AVAILABLE DATA:
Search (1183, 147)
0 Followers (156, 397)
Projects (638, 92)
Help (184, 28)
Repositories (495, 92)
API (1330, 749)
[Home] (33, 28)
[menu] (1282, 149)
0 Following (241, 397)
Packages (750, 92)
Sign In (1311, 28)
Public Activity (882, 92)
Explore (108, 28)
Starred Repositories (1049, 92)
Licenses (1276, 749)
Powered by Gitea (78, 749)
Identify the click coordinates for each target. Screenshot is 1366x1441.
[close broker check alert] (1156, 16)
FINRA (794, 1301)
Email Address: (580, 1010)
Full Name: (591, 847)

DESCRIPTION OF THE TASK: The lines to retype run from the start of the entries through the line containing "FINRA (794, 1301)"; reproduce them exactly and add nothing.

RESULT FOR THIS EXERCISE:
Search (1183, 147)
0 Followers (156, 397)
Projects (638, 92)
Help (184, 28)
Repositories (495, 92)
API (1330, 749)
[Home] (33, 28)
[menu] (1282, 149)
0 Following (241, 397)
Packages (750, 92)
Sign In (1311, 28)
Public Activity (882, 92)
Explore (108, 28)
Starred Repositories (1049, 92)
Licenses (1276, 749)
Powered by Gitea (78, 749)
Identify the click coordinates for each target. Screenshot is 1366x1441.
[close broker check alert] (1156, 16)
FINRA (794, 1301)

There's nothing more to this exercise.